Lawyers for Miller-El counter that the trial judge did not give enough weight to evidence that the Dallas County District Attorney's office maintained a longtime pattern and practice of using race in jury selection to help secure convictions.

A 'how to' manual on discrimination

In the 1960s and 1970s, they say, the office offered formal training in discriminatory jury-selection tactics and even printed a manual to help clarify the issue for new prosecutors. "Do not take Jews, Negroes, Dagos, Mexicans or a member of any minority race on a jury, no matter how rich or how well educated.... [T]hey will not do on juries," says a 1963 Dallas County training manual quoted by Miller-El's lawyers.
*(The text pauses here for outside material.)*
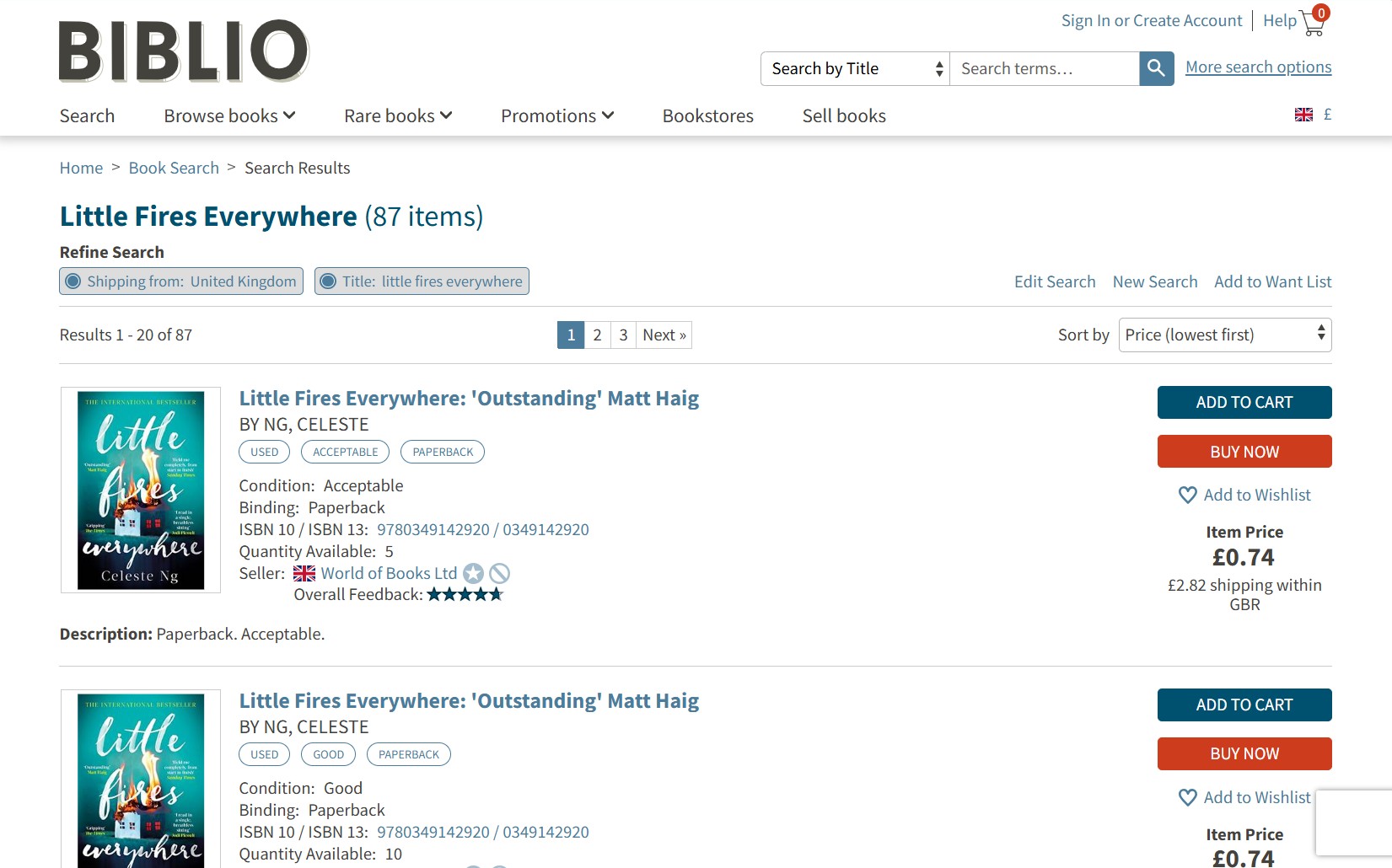Change the 'Sort by' dropdown to another order
This screenshot has height=868, width=1392.
(x=1224, y=335)
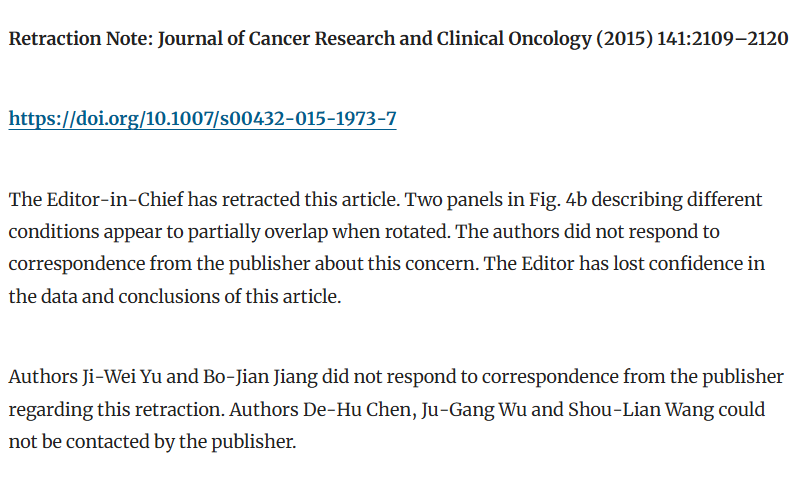
Task: Click the words Clinical Oncology in the heading
Action: (x=514, y=39)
Elisabeth Semel of the Death Penalty Clinic of the University of California School of Law in Berkeley says the judge at Miller-El's trial failed to give proper weight to the long history of jury selection discrimination in Dallas County. That history, combined with the fact that prosecutors excluded 10 of 11 African-American prospective jurors should define a constitutional violation under the Batson decision, she says.

George Kendall of the NAACP Legal Defense and Educational Fund agrees. He says the Supreme Court should require trial judges to consider all the facts relevant to allegations of racial discrimination in jury selection.

"Unless the case is before a very conscientious judge, Batson is not worth the paper it is printed on," Mr. Kendall says.

Which judge should judge?

But lawyers for Texas counter that the trial judge in Miller-El's case made the necessary determinations in accord with the Batson decision. They say Miller-El is simply looking for an appeals court judge willing to agree with him.

The trial judge is in a better position than appeals-court judges to determine whether prosecutors acted properly, lawyers for Texas say. "The trial judge is essentially a witness to the very conduct alleged to be discriminatory," Ms. Bunn says in her brief. She says factual determinations by trial courts in such cases should be accorded "great deference."

Ms. Semel says the issue is much broader: "It really has to do with whether or not we are going to have a criminal justice system in which we vigorously protect the right of all citizens to participate in the jury system."